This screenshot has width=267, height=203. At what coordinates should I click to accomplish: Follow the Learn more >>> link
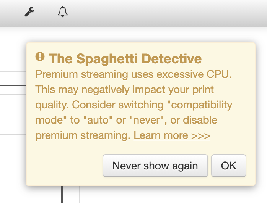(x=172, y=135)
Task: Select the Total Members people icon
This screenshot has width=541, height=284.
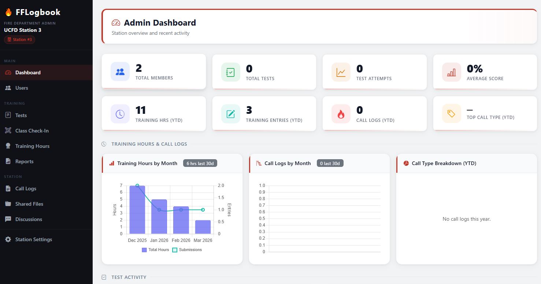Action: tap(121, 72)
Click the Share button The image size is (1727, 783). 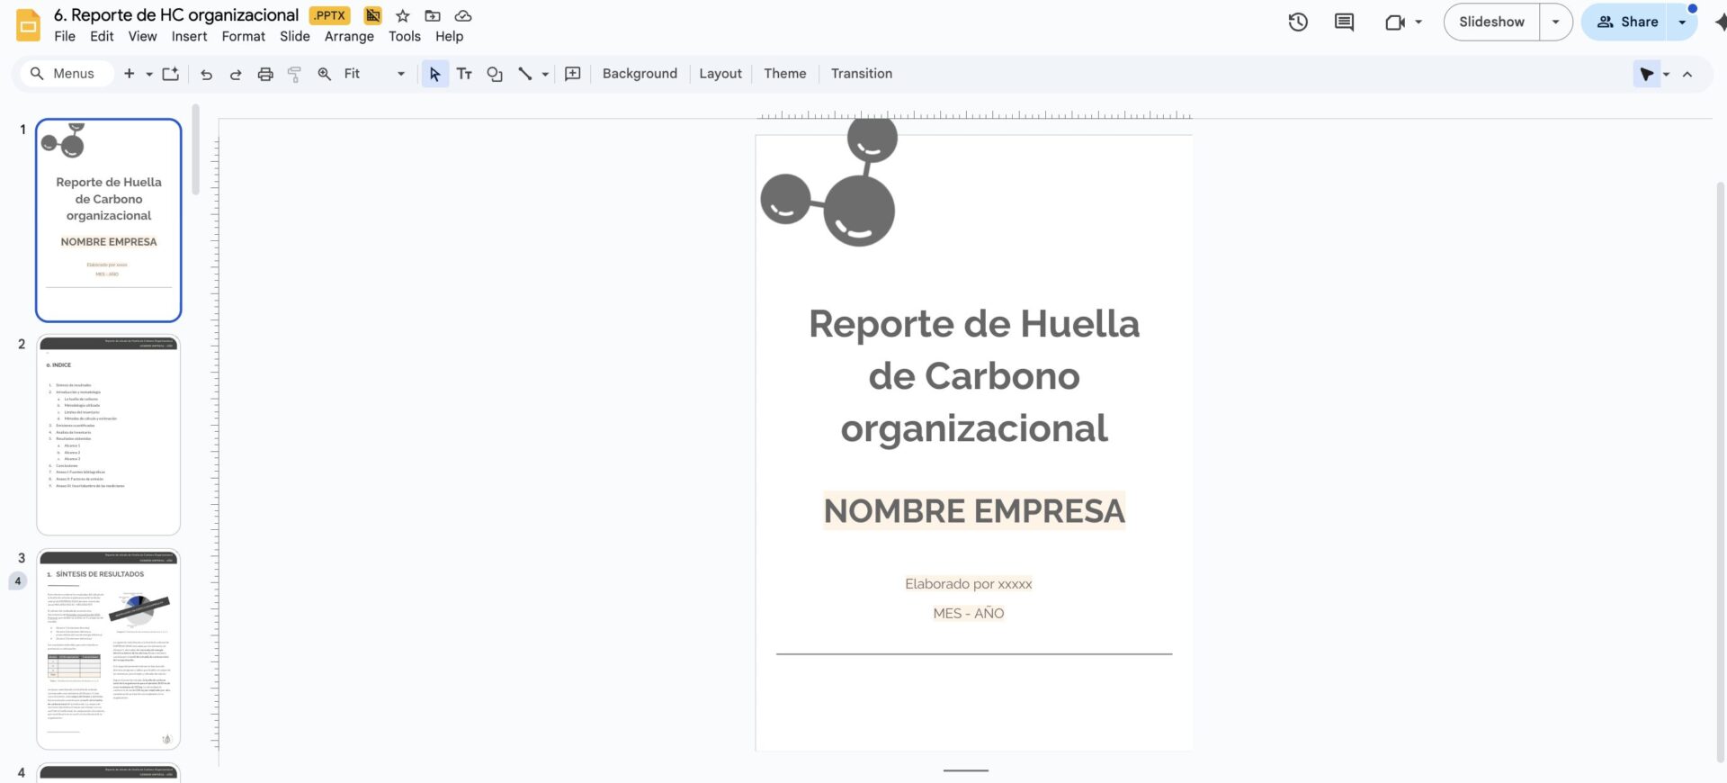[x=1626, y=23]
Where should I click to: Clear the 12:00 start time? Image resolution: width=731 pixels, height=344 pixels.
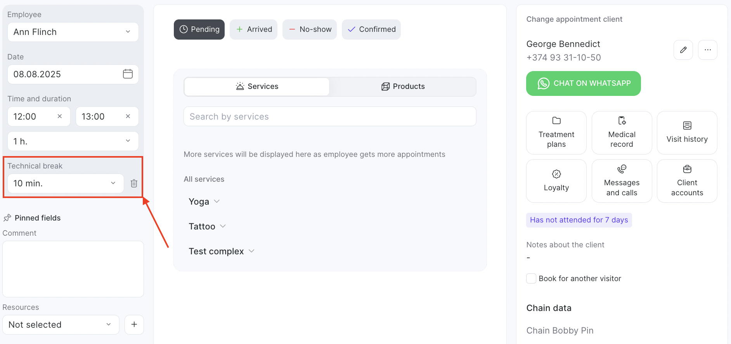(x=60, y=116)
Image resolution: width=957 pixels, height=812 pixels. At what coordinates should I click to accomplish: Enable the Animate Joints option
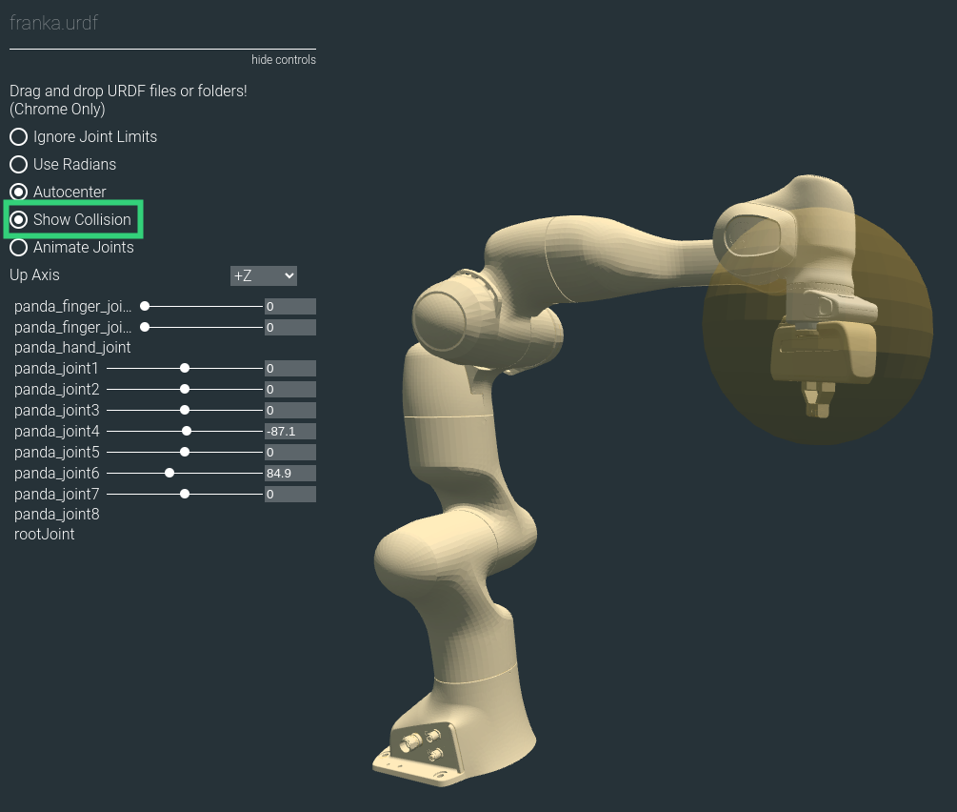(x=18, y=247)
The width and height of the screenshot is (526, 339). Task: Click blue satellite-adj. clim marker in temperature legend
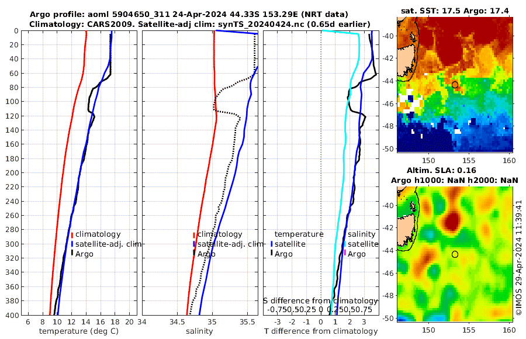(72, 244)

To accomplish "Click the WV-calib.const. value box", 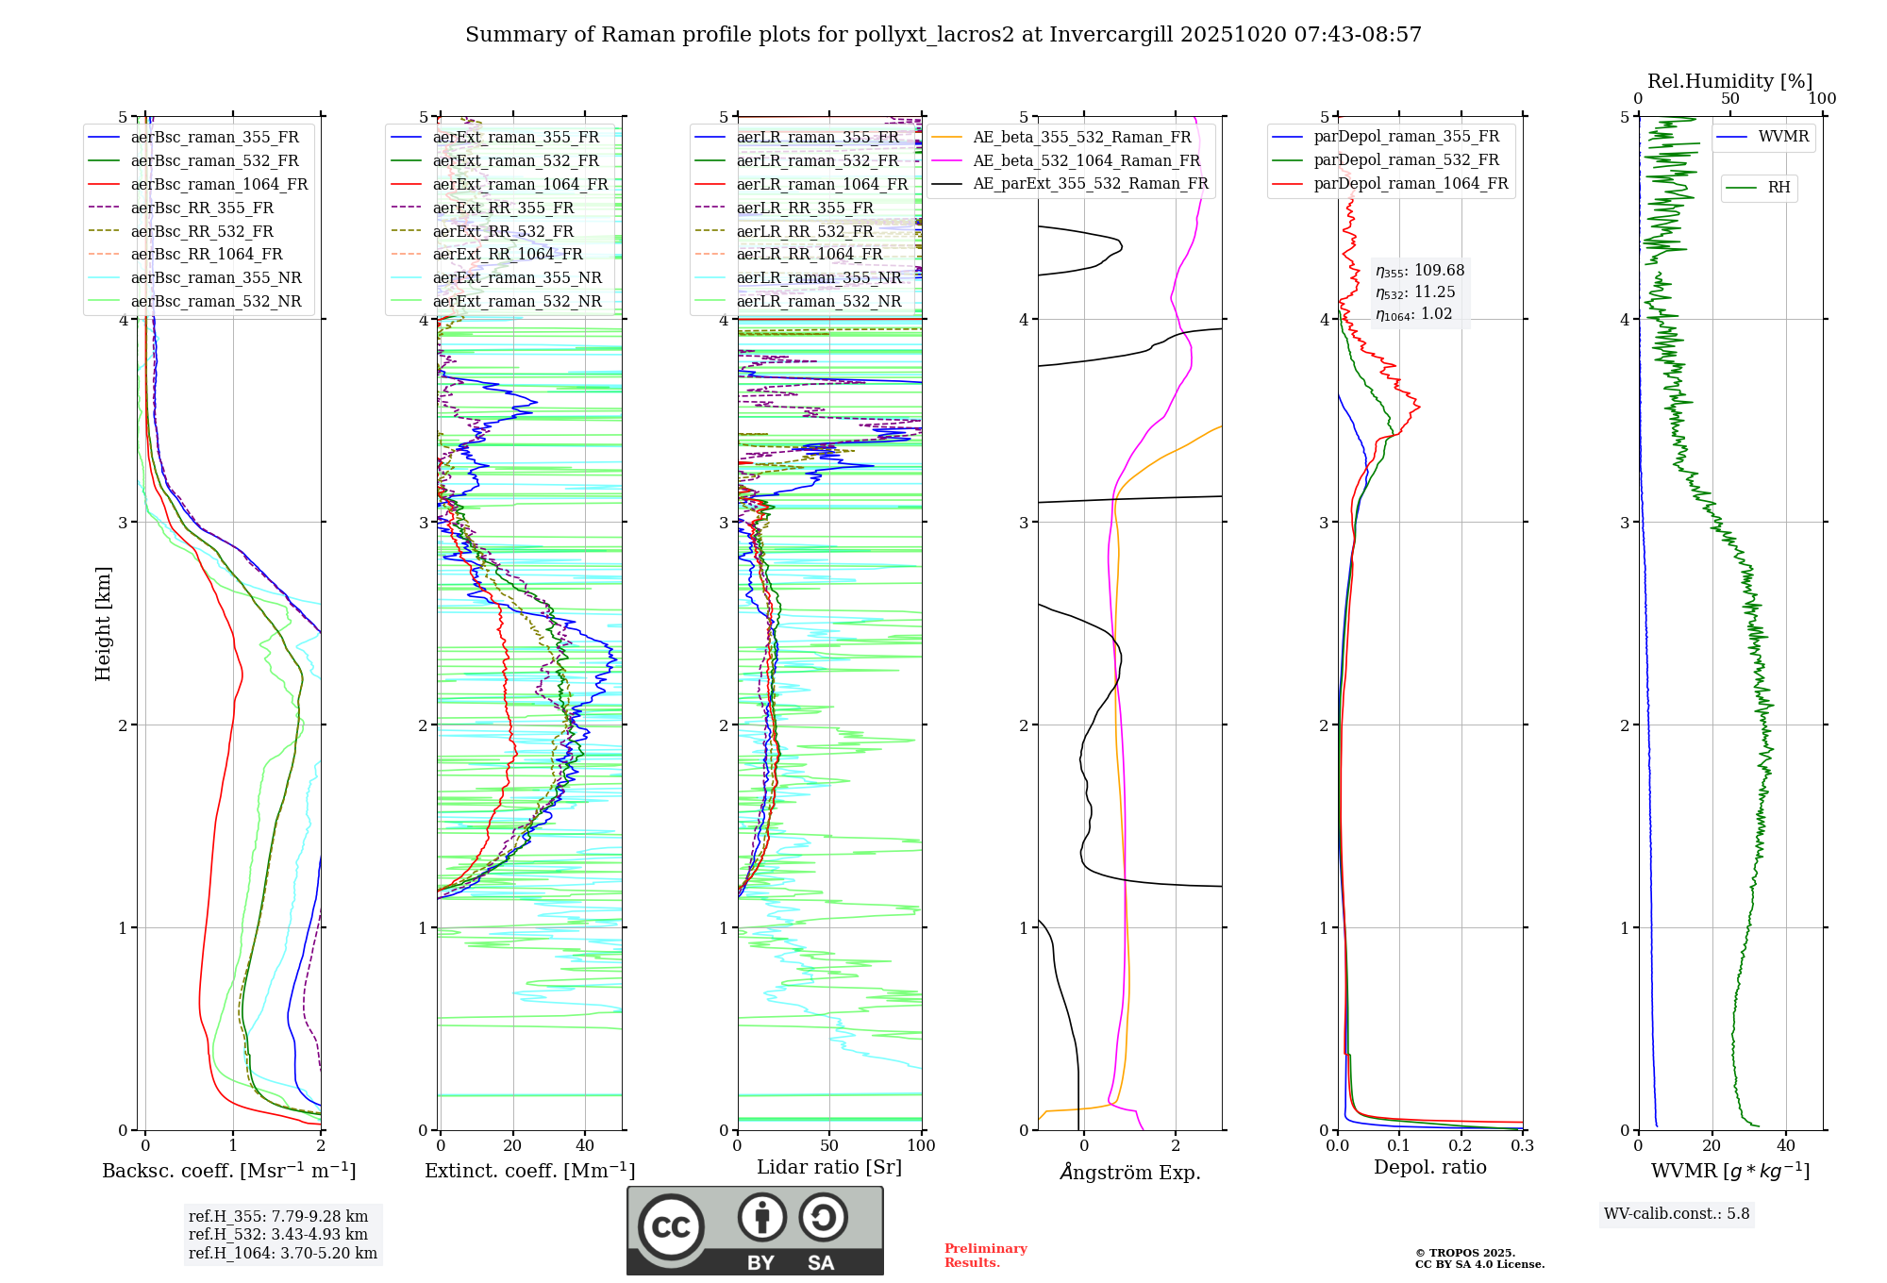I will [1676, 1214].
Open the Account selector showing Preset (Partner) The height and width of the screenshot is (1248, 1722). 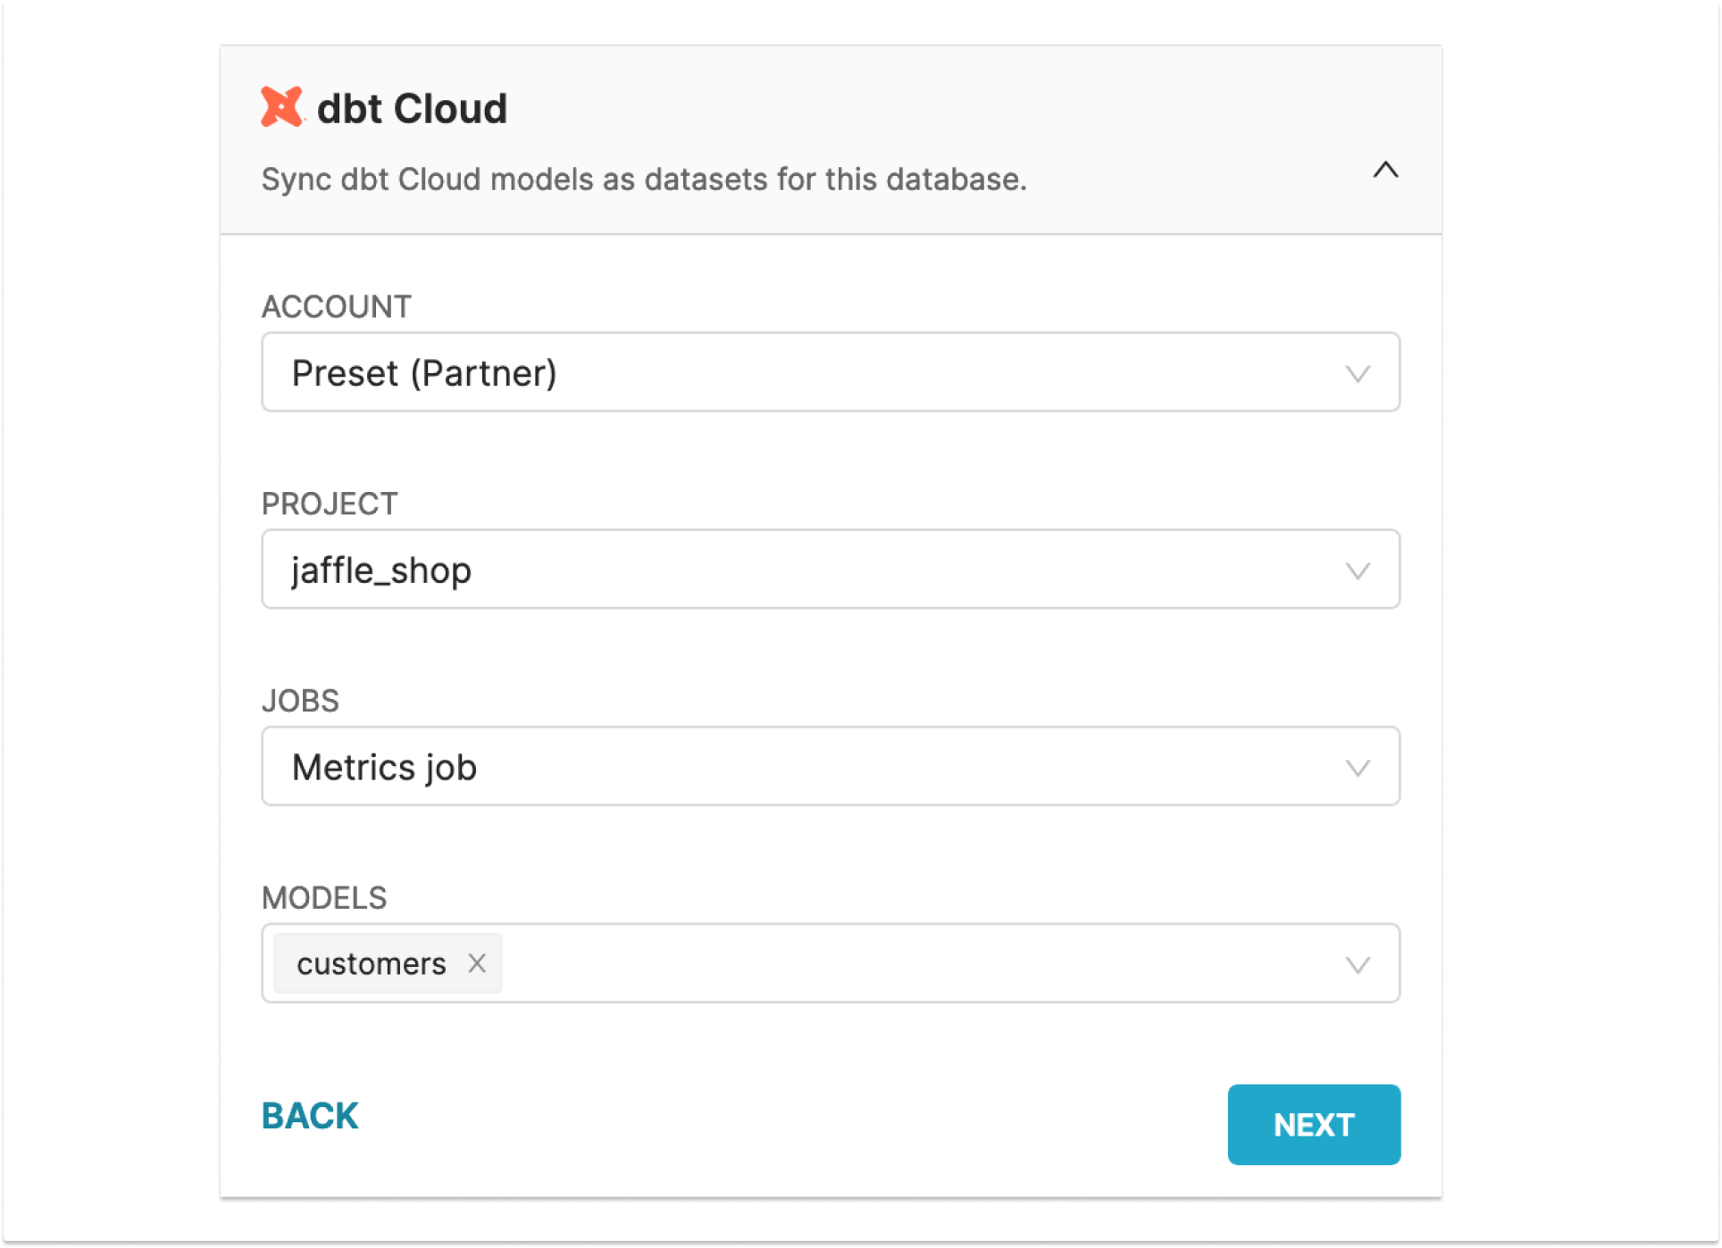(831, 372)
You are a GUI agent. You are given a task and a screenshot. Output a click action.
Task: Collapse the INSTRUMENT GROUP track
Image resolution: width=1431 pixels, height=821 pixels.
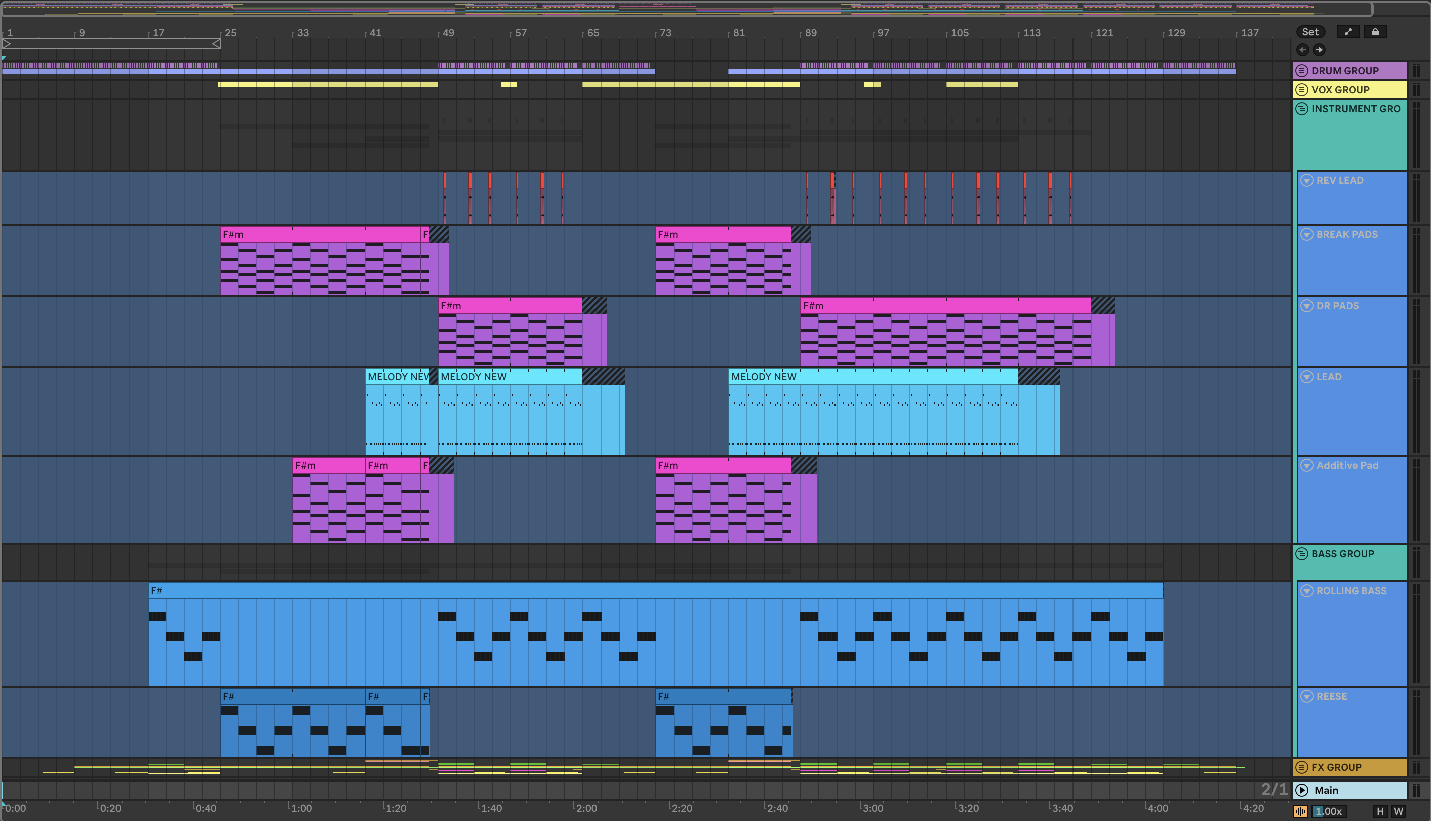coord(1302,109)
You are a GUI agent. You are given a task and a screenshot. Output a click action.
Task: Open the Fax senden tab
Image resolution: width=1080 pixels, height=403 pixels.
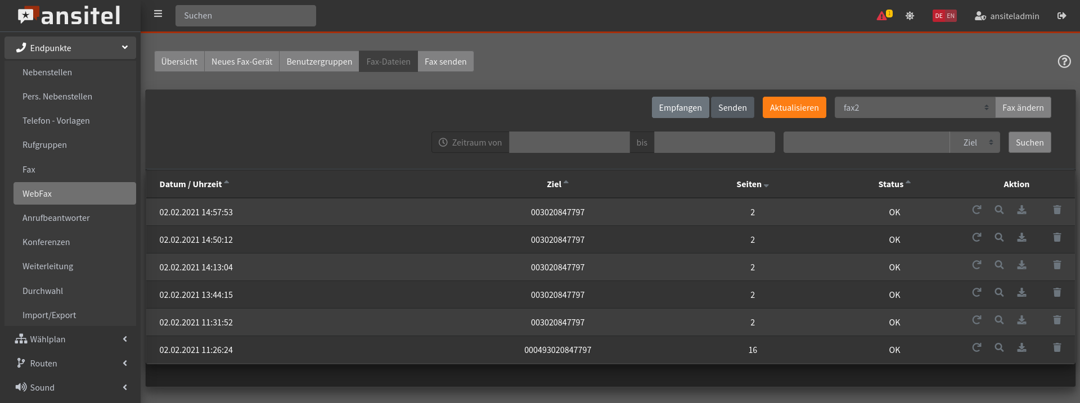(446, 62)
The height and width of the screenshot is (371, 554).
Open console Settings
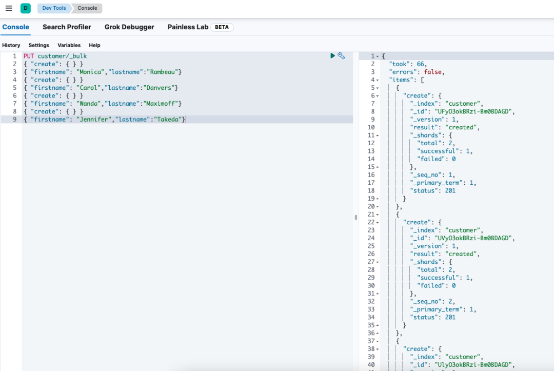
-*-*-
» Short task: How many lines of the records above contain the word "resolution", counting only matches with the same capitalization? Reply with the number alone.

» Reply to the task: 4